5/09/2013

With Channels, LinkedIn's News Strategy Develops More Interest

With Channels, LinkedIn's News Strategy Develops More Interest:

from ReadWriteWeb 
http://feedproxy.google.com/~r/readwriteweb/~3/bkFODQ069mE/linkedin-channels



LinkedIn, once a site known for job hunting, is now becoming an online news destination with some job ads attached. The shift won't distract from the site's job focus, though; it will actually enhance it.
Late Tuesday, LinkedIn quietly launched Channels - its name for topics - on LinkedIn Today, its news hub. Ranging from "social impact" to "the economy," they allow LinkedIn members to customize the news they see based on their interests.
 
The company is expected to formally announce Channels Wednesday morning in a blog post. CEO Jeff Weiner had mentioned the impending launch of Channels in the company's first-quarter earnings call with Wall Street analysts earlier this month.
Previously, LinkedIn's customization options were more limited: Members could follow companies or industries, as well as LinkedIn's "influencers," high-profile business leaders like Richard Branson and Jack Welch, who contribute articles to the site. The redesign of LinkedIn Today puts more emphasis on posts from influencers as well.
Already, LinkedIn's push into news seems to be working. Ryan Roslansky, LinkedIn's head of content products, told ReadWrite that members spend six times as much time finding and reading content as they do searching for jobs on the site.

It's Still About Jobs

Roslansky says that by offering links to news on other sites, as well as LinkedIn's Influencer posts and presentations from SlideShare, a site LinkedIn bought last year, LinkedIn is trying to help its members develop professionally and get better at their current jobs - not just find new gigs.
What's in it for LinkedIn? Offering more content - and offering more interesting content - is a key way to get people to use the site more frequently, which helps LinkedIn in obvious ways, like building up its advertising business.
But far more interesting is the potential for LinkedIn to build up its database of information about its members.
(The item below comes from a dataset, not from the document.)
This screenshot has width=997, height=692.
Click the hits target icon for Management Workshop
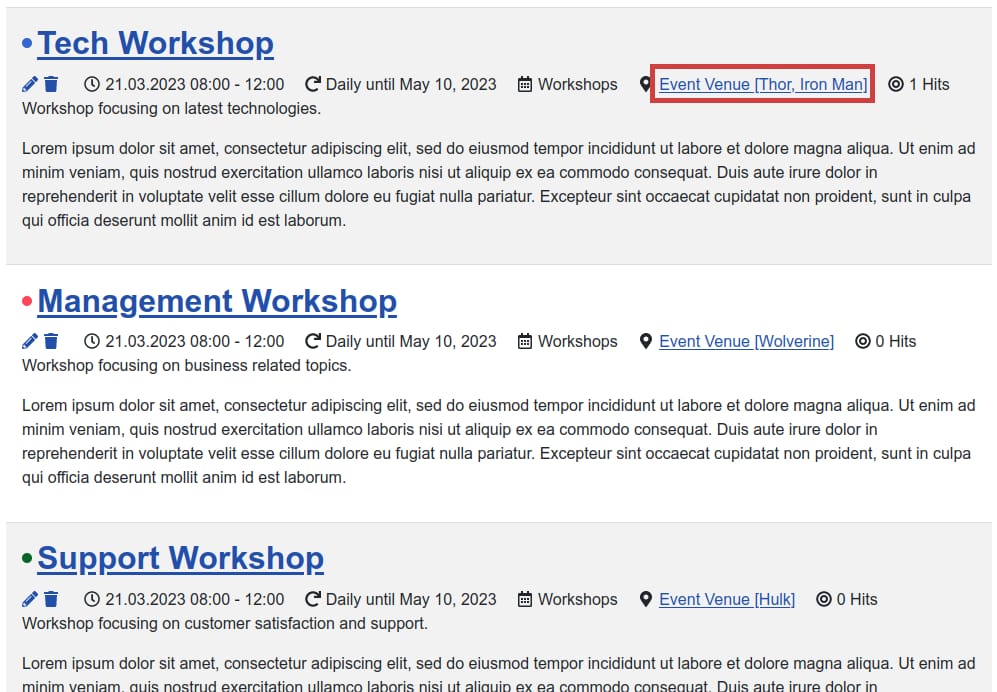863,342
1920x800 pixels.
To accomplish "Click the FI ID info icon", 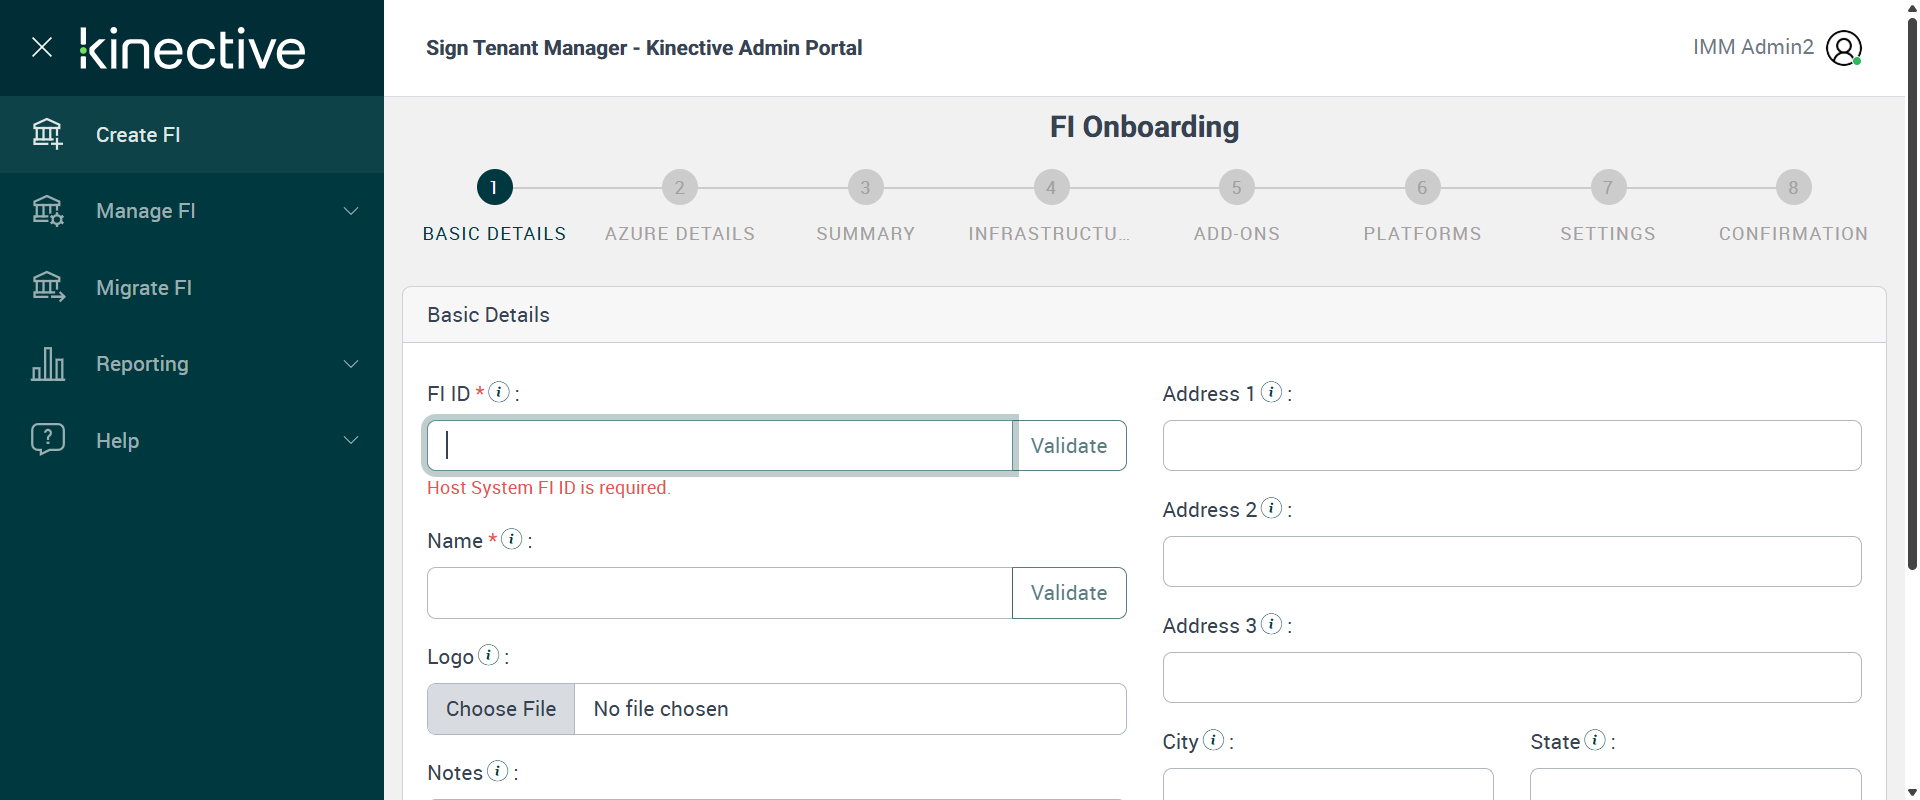I will pos(498,392).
Right now, LinkedIn mostly has explicit data that members share, like their job history and education.
Through tracking news consumption, LinkedIn can develop implicit knowledge about its members, too - their interests outside their immediate professional field, perhaps, or new, developing interests reflected in the articles they read.
That could ultimately help recruiters - a key customer base for LinkedIn, some of whom pay thousands of dollars a year for LinkedIn's high-end talent search software - find not just people with a track record in a particular industry, but harder-to-find career switchers and other non-obvious candidates for jobs.